In an interview published on Monday, Durant said he admired the former San Francisco 49ers quarterback for taking the stance, despite the backlash it provoked.
“It definitely put me in a different place because we just started talking about stuff that’s always been going on,” Durant said.
“It was really out of nowhere ... He shocked everybody by doing that.
“You just see he touched something in people that we didn’t know was there,” Durant said. “I posted a picture of him on my Instagram, and the comments under that were ridiculous.
“So he kind of touched a nerve and the outrage from it made me a fan of him just because he decided to take all that on ...”
Kaepernick has been unemployed this season despite injuries at other teams that have created job openings. Some experts attribute his political activism as the key reason teams are wary of signing him.
He opted out of his contract with the 49ers in the offseason but has said his agent reached out to all 32 teams to make sure they were aware of his interest in playing this season.

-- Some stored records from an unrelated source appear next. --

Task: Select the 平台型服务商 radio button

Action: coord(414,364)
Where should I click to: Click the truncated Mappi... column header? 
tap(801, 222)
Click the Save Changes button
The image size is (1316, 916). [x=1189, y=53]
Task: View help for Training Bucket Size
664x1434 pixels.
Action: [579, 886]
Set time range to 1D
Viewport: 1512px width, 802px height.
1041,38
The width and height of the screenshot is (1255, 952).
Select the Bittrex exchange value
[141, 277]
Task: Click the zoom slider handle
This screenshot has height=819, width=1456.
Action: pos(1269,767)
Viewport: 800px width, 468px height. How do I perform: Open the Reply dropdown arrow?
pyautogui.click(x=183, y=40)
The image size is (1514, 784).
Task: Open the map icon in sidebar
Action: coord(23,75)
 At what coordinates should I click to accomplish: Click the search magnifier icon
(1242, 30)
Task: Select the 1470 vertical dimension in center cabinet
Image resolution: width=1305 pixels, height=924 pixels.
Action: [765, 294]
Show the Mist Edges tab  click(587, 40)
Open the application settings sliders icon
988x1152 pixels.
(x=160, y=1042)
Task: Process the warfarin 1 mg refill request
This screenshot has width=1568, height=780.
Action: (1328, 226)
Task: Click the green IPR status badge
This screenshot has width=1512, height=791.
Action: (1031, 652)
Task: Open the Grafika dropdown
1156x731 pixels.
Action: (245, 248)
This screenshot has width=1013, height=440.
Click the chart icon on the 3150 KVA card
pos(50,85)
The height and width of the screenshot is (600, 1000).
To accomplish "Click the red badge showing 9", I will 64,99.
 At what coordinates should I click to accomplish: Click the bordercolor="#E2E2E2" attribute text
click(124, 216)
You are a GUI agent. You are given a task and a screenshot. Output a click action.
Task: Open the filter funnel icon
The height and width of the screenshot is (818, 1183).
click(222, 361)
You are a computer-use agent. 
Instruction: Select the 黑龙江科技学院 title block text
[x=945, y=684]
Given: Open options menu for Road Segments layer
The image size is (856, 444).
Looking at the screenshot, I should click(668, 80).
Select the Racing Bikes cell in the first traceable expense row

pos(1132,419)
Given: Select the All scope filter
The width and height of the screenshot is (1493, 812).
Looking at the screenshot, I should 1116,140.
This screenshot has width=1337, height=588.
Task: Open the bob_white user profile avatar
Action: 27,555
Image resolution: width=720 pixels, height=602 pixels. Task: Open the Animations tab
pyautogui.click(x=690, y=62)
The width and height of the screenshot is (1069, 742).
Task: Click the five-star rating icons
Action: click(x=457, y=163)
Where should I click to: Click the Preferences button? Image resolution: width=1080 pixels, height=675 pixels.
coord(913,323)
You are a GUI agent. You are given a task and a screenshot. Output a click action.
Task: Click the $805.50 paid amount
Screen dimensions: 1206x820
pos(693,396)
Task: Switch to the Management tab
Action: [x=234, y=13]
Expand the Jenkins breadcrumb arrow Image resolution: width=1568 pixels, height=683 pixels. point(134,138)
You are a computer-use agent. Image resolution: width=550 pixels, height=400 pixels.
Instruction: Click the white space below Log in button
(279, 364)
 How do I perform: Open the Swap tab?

The protests began in 2016 when Kaepernick began sitting and later kneeling during the anthem to call attention to the killing by police of unarmed black men and boys across the United States, as well as racial disparities in the criminal justice system.
Kaepernick inspired many NFL players to kneel in protest during renditions of the national anthem, most notably in September after U.S. President Donald Trump said kneeling players should be fired for disrespecting the country.
Durant, 29, who moved to the NBA champion Warriors last year after eight seasons with the Oklahoma City Thunder, said his focus on basketball had helped insulate him from trouble when he was growing up.
“I kind of grew up in this basketball world, whereas my talent kind of overrides what I look like,” said the 2014 NBA Most Valuable Player.
“I didn’t have it as rough when it comes to that, as far as social or systematic oppression or any social issues. They didn’t really apply to me because I could put a ball in a basket.”